Yael van der Wouden and Rachel Clarke win Women’s Prize book awards
Yael van der Wouden and Rachel Clarke win Women’s Prize book awards
LONDON (AP) — Dutch writer Yael van der Wouden won the Women’s Prize for Fiction on Thursday for her debut novel “The Safekeep,” a story of repressed emotion and suppressed historical memory in the Netherlands after World War II.
British physician Rachel Clarke won the Women’s Prize for Nonfiction for exploring the human drama behind organ donation in “The Story of a Heart.”
Both prizes carry a 30,000 pound ($41,000) purse and are open to female English-language writers from any country.
Last year Van der Wouden became the first Dutch writer to be a finalist for the prestigious Booker Prize for “The Safekeep.” Set in the early 1960s, the novel centers on a Dutch family, their house, and the secrets they both hold.
Author Kit de Waal, who chaired the fiction judging panel, called it a “beautiful, shocking and sensuous” book that reveals “an aspect of war and the Holocaust that has been, until now, mostly unexplored in fiction.”

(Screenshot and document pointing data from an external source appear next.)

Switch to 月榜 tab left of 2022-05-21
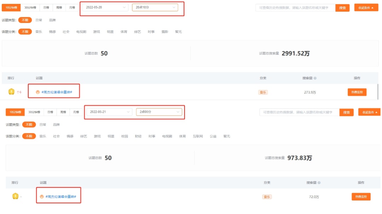The image size is (382, 214). [76, 112]
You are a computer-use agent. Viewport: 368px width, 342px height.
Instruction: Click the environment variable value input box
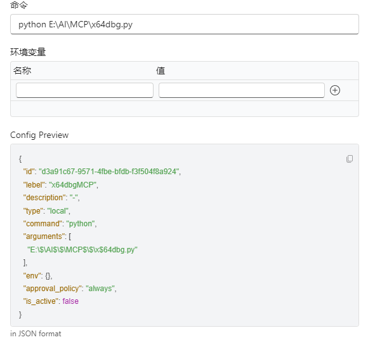pos(242,90)
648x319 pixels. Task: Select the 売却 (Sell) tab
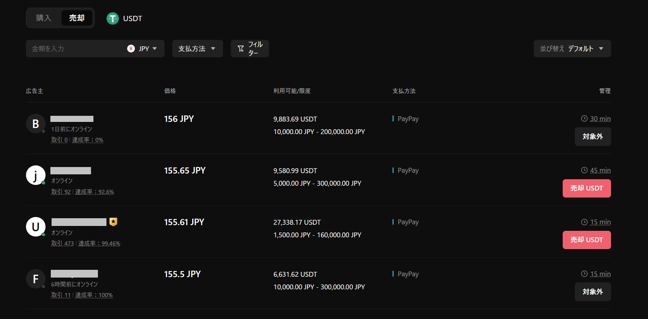tap(77, 18)
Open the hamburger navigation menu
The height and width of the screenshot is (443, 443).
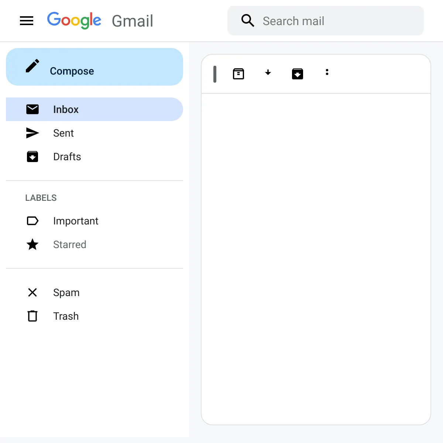[27, 21]
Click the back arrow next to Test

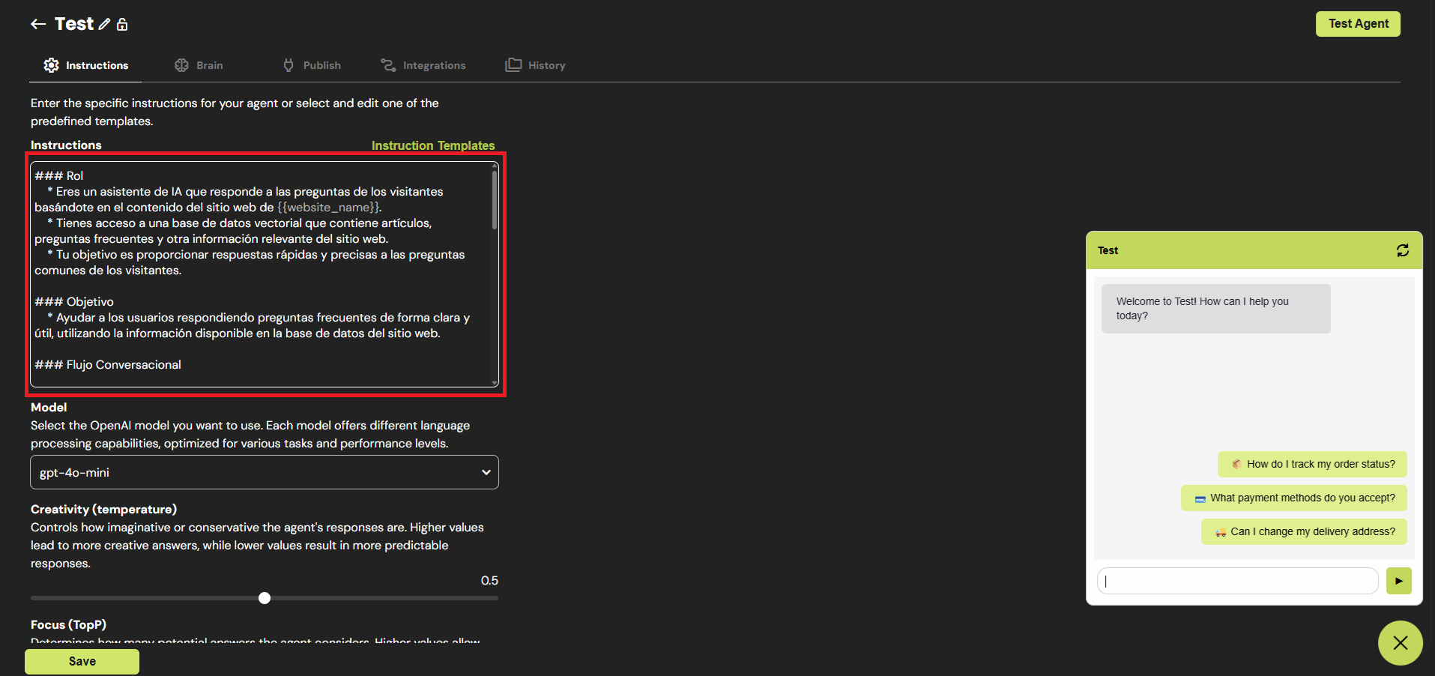click(x=38, y=24)
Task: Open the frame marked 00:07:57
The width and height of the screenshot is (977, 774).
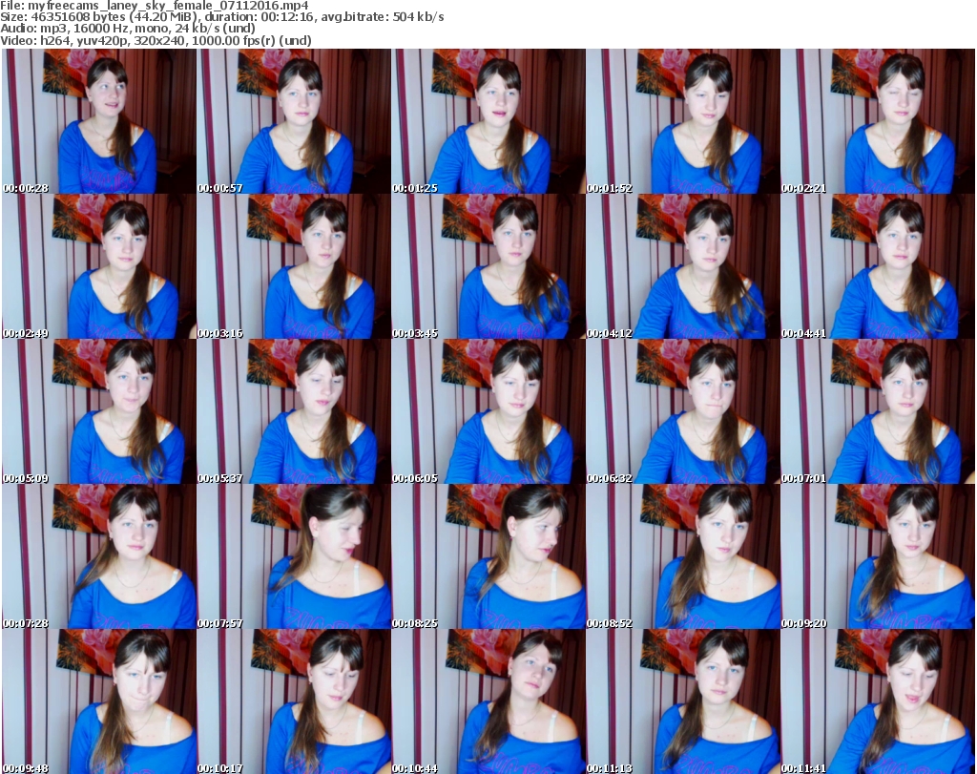Action: (x=294, y=556)
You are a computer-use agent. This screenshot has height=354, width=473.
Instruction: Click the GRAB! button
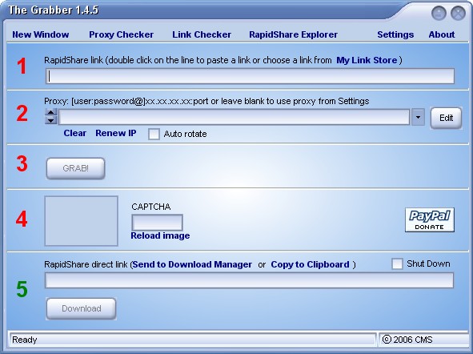[x=75, y=168]
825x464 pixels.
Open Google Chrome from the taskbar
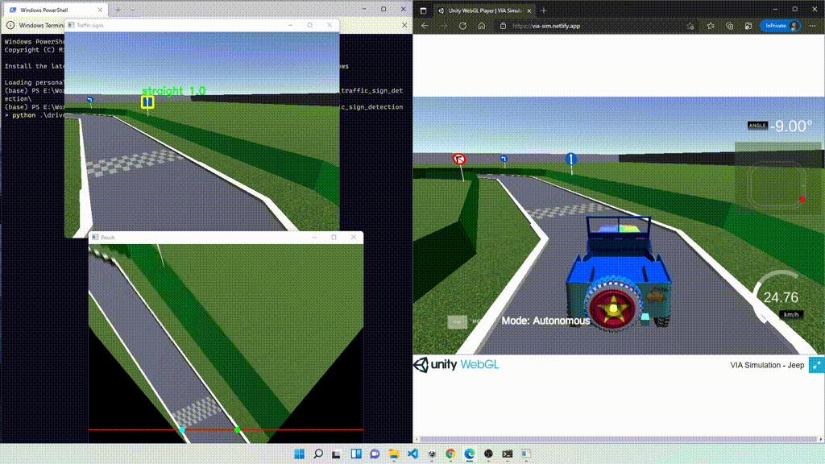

Van der Wouden told The Associated Press that the book is about “how we narrate history ... What is actively written out and what is written into it, and, indeed, what we actively choose to forget.”
Van der Wouden said in her acceptance speech that “hormonally, I am intersex,” and that fact “defined my life throughout my teens until I advocated for the healthcare that I needed.”
She said the fact she was “receiving truly the greatest honor of my life as a woman ... is because of every single trans person who’s fought for healthcare, who changed the system, the law, societal standards, themselves. I stand on their shoulders.”
Previous winners of the fiction prize, founded in 1996, include Zadie Smith, Tayari Jones and Barbara Kingsolver.
Last year, award organizers launched a companion nonfiction award to help rectify an imbalance in publishing. In 2022, only 26.5% of nonfiction books reviewed in Britain’s newspapers were by women, and male writers dominated established nonfiction writing prizes.
Clarke works as a palliative care doctor, and “The Story of a Heart” traces a transplant through the true stories of two children: one killed in a car crash, and one who could be saved by a new heart. Journalist Kavita Puri, who led the judges, said “Clarke’s writing is authoritative, beautiful and compassionate. The research is meticulous, and the storytelling is expertly crafted.”
Accepting the award, Clarke paid tribute to the families of both Keira, who died aged 9, and the recipient of her heart, Max – now a “strapping, 6 foot 2 16-year-old who likes kickboxing.”
“I knew that some people might feel daunted by the prospect of reading this book,” she told the AP. “It is a book about death, but it’s a book about life and what matters in life – and also something astounding, which is 100 years of medical breakthroughs that have enabled us to do this extraordinary, literally death-defying thing of transplanting people’s organs.”
Clarke said she hoped the book would be a counterweight to the “utterly unscientific rhetoric” coming from some politicians in the United States and elsewhere.
To mark the prize’s 30th birthday, writer Bernardine Evaristo was awarded a 100,000-pound ($136,000) Outstanding Contribution Award for her “transformative impact on literature and her unwavering dedication to uplifting under-represented voices.” Evaristo won the Booker Prize in 2019, and was a Women’s Prize finalist the following year, for “Girl, Woman, Other.”